[Saved entries]
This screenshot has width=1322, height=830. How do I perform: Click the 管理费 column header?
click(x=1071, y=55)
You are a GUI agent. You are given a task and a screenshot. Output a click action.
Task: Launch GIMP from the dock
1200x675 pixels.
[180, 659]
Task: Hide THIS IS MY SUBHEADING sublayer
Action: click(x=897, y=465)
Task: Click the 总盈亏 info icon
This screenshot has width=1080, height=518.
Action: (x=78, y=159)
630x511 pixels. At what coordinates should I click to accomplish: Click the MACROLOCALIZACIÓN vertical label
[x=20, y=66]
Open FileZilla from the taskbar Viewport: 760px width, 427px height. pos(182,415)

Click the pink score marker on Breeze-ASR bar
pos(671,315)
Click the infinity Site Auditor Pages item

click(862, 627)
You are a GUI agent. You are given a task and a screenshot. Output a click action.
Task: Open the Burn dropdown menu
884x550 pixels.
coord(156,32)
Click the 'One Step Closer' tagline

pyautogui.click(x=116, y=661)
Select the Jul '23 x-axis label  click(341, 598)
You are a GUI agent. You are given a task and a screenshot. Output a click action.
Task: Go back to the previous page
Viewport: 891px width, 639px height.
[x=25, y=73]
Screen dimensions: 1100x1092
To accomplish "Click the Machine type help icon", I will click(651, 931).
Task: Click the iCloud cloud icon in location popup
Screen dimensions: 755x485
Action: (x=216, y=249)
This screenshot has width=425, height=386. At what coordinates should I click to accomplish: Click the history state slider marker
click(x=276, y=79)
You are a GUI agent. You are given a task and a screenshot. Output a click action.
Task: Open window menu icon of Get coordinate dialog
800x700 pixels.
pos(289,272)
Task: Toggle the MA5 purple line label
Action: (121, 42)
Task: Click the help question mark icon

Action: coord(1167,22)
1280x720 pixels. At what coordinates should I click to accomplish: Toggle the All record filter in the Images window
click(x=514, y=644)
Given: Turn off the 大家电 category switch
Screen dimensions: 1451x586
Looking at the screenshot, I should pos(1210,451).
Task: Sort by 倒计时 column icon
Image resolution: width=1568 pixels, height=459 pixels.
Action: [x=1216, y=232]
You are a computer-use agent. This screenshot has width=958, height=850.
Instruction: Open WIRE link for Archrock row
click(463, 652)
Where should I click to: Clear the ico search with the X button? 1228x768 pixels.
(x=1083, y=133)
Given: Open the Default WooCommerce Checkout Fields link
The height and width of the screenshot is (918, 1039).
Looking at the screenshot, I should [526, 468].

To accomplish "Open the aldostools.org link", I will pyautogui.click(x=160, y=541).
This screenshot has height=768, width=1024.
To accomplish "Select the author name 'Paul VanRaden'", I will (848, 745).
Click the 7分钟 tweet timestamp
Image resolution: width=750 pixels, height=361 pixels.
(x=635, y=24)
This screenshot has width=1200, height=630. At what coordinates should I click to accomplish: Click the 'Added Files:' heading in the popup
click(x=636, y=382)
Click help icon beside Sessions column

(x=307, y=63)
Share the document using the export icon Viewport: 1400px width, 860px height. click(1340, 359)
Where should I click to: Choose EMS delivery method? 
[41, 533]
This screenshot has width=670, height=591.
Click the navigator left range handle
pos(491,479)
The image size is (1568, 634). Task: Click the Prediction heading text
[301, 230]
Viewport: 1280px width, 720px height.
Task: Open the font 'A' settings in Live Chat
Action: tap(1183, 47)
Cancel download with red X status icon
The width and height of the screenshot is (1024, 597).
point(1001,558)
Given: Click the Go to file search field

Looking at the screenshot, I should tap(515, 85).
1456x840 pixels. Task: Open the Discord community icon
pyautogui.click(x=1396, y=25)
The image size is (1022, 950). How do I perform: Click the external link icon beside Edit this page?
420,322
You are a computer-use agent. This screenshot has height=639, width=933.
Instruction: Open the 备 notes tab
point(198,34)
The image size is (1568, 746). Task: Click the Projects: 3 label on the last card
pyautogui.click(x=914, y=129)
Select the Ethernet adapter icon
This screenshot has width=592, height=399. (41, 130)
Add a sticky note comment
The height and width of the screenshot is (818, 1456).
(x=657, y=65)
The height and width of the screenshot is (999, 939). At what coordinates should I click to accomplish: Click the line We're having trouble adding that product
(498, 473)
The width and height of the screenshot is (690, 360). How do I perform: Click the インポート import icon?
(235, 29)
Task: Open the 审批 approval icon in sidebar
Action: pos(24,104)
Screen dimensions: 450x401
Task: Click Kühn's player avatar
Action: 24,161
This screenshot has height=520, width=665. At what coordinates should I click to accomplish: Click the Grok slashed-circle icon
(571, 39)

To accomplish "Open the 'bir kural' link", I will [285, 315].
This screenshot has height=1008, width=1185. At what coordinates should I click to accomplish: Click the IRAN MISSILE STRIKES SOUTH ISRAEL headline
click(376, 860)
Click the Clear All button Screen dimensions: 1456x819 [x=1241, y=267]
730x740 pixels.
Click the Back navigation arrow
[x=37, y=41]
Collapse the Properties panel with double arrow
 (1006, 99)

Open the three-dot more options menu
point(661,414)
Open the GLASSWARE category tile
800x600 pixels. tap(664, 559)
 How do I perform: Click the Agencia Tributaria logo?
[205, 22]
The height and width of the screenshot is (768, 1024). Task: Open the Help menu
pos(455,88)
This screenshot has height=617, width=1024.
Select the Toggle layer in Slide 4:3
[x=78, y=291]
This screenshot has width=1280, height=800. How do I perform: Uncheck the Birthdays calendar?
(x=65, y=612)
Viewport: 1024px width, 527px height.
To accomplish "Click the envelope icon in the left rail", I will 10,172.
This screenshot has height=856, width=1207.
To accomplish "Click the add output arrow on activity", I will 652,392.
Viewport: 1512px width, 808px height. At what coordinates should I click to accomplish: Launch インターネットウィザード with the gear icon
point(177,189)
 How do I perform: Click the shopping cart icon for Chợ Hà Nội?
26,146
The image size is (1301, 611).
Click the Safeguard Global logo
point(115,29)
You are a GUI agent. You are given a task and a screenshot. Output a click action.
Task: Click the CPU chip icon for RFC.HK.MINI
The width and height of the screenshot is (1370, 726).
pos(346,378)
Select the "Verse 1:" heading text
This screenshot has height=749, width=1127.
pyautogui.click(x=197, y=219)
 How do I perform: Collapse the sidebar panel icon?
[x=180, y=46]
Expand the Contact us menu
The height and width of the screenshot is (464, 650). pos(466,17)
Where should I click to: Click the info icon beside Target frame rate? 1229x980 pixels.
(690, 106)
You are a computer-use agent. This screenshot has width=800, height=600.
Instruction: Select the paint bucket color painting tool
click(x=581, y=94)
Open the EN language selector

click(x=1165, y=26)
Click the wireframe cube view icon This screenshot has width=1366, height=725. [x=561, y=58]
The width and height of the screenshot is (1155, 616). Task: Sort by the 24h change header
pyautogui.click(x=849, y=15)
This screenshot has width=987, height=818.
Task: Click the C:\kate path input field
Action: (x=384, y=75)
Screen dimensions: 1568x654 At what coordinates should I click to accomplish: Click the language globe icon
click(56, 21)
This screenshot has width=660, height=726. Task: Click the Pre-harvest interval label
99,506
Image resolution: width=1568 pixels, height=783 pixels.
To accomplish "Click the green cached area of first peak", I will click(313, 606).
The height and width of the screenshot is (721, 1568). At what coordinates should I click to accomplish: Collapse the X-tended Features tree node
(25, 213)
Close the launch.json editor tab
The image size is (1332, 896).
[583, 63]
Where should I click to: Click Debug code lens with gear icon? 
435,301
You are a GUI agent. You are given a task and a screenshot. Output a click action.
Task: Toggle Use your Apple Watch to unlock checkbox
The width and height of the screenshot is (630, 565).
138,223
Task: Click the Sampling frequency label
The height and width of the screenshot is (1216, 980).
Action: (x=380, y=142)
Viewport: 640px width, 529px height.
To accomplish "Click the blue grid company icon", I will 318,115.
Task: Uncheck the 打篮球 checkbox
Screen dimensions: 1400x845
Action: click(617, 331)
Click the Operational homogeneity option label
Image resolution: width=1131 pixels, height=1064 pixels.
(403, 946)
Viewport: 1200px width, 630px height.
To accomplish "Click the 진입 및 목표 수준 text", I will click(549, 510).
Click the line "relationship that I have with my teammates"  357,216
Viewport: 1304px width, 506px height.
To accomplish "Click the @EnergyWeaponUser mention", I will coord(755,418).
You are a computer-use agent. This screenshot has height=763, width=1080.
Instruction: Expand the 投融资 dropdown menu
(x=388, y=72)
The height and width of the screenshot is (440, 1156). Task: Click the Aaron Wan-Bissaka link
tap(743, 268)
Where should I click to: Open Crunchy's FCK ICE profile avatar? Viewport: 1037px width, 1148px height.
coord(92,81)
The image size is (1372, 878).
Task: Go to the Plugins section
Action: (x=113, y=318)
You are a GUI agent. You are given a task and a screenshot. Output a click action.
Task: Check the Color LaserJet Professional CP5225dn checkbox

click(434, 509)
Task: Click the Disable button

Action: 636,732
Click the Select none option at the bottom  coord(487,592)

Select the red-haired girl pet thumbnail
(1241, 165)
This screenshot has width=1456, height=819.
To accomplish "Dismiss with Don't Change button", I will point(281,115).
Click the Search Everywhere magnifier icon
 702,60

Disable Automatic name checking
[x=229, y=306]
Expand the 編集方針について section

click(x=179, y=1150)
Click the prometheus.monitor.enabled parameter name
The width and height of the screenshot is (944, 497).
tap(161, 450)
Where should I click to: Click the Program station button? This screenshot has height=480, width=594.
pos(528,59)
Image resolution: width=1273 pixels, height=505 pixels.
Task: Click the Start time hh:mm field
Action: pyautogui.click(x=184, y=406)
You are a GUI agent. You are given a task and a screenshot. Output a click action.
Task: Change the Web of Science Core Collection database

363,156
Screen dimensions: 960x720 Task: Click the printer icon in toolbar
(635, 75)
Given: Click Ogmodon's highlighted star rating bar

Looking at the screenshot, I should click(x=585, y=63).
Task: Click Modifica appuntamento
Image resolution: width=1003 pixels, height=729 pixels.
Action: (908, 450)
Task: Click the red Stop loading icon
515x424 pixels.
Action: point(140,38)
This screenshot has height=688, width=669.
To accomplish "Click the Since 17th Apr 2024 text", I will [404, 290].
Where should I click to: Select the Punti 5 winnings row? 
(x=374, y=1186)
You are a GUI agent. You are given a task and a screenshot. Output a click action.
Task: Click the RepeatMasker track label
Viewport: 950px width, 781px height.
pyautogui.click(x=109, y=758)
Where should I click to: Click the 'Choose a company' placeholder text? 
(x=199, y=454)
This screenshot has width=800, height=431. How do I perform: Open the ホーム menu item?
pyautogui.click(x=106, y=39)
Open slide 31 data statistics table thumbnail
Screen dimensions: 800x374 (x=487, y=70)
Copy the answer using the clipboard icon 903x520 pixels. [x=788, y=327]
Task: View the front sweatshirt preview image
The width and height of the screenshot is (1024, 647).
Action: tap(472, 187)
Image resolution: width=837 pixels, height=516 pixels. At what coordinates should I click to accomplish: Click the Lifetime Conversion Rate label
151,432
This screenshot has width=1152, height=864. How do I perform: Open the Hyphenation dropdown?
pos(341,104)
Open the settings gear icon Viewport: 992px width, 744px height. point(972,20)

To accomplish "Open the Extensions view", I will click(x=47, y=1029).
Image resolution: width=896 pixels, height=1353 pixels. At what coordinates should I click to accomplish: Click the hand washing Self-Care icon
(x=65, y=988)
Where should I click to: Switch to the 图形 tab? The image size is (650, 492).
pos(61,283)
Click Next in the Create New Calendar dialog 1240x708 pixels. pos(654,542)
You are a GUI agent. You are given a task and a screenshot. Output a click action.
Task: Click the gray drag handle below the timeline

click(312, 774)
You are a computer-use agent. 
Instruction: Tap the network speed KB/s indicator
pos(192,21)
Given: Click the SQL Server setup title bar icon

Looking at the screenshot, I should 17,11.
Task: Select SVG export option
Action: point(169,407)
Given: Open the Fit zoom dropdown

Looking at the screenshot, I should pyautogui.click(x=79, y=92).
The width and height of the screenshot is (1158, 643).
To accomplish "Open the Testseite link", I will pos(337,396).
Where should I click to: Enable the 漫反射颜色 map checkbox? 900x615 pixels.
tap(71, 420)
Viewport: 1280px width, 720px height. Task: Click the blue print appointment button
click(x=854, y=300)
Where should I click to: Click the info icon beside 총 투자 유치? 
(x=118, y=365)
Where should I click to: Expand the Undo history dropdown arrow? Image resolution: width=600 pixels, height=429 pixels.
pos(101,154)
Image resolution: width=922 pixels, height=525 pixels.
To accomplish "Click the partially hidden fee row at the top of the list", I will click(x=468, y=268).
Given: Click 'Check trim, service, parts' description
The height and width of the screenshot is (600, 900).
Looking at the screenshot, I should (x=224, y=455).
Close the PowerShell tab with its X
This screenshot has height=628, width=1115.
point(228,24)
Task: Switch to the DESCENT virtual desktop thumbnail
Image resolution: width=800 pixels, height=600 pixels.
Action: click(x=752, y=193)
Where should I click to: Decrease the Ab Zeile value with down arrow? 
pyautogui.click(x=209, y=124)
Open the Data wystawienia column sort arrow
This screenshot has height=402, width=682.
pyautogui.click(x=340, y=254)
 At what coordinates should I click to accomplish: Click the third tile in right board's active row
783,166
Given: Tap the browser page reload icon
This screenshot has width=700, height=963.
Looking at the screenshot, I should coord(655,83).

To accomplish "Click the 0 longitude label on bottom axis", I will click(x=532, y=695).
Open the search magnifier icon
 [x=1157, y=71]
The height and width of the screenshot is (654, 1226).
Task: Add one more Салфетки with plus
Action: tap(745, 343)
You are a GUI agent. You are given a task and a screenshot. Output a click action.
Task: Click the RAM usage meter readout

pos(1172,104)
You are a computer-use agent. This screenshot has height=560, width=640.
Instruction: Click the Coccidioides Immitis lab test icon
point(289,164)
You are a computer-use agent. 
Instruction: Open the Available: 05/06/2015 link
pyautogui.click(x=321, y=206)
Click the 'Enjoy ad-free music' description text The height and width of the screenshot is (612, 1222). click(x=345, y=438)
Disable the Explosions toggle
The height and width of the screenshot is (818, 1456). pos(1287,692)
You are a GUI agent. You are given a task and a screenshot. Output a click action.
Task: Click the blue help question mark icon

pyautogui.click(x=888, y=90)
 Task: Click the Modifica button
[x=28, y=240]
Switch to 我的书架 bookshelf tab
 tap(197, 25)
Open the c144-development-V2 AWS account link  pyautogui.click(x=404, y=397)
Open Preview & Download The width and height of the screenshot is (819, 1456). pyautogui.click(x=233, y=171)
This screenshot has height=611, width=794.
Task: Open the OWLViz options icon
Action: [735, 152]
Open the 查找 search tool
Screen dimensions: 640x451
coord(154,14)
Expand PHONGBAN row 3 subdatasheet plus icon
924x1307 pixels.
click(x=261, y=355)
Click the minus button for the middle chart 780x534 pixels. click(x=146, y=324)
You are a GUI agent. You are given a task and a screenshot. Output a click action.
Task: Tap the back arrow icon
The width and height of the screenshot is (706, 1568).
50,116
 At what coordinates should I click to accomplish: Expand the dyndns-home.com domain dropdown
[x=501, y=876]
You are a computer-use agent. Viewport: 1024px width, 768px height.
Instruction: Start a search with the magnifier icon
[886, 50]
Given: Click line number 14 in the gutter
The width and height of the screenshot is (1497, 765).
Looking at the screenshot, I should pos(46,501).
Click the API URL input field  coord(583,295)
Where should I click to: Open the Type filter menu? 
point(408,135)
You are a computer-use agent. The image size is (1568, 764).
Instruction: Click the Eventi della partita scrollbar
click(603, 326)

WORK ITEM: Only the lines from the top of the data through the line that contains "Task: Click the 总盈亏 info icon" should be quoted, exactly as they stand.

OUTPUT FOR THIS EXERCISE:
This screenshot has width=1322, height=830. How do I perform: Click the 管理费 column header?
click(x=1071, y=55)
You are a GUI agent. You are given a task and a screenshot. Output a click action.
Task: Launch GIMP from the dock
1200x675 pixels.
[180, 659]
Task: Hide THIS IS MY SUBHEADING sublayer
Action: click(x=897, y=465)
Task: Click the 总盈亏 info icon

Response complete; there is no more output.